:: Collected data ::

== Segment start ==

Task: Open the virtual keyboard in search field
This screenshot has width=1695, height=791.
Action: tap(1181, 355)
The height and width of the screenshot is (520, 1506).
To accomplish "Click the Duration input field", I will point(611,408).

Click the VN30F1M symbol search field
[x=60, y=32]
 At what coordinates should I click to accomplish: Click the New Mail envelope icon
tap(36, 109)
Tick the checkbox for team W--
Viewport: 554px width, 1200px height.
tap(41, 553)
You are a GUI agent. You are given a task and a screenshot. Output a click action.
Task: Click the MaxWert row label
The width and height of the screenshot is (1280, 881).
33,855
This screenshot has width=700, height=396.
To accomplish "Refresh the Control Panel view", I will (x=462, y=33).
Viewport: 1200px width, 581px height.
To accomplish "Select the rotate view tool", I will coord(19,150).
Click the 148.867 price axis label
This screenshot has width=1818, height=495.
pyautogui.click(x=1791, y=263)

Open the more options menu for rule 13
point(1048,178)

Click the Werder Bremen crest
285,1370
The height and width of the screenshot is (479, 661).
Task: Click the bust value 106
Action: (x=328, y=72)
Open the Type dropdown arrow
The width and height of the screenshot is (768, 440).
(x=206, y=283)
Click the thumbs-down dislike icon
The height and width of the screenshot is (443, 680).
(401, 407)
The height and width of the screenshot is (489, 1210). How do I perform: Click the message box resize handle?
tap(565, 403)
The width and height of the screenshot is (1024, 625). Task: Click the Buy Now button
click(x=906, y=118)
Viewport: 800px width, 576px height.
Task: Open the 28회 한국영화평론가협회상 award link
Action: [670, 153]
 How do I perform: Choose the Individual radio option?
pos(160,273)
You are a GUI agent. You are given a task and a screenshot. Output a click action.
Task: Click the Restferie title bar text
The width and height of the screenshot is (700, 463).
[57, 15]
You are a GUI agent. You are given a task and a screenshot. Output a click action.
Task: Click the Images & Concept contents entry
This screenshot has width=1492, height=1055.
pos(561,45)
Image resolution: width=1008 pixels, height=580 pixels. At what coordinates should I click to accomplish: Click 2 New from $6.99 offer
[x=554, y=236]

== Segment end ==

:: Task item ::
Using the records above, copy exactly the lines from the one containing "The height and width of the screenshot is (489, 1210)." through the last, inclusive, and nothing else.

:: Solution to the exercise ::
The height and width of the screenshot is (489, 1210). How do I perform: Click the message box resize handle?
tap(565, 403)
The width and height of the screenshot is (1024, 625). Task: Click the Buy Now button
click(x=906, y=118)
Viewport: 800px width, 576px height.
Task: Open the 28회 한국영화평론가협회상 award link
Action: [670, 153]
 How do I perform: Choose the Individual radio option?
pos(160,273)
You are a GUI agent. You are given a task and a screenshot. Output a click action.
Task: Click the Restferie title bar text
The width and height of the screenshot is (700, 463).
[57, 15]
You are a GUI agent. You are given a task and a screenshot. Output a click action.
Task: Click the Images & Concept contents entry
This screenshot has width=1492, height=1055.
pos(561,45)
Image resolution: width=1008 pixels, height=580 pixels. At what coordinates should I click to accomplish: Click 2 New from $6.99 offer
[x=554, y=236]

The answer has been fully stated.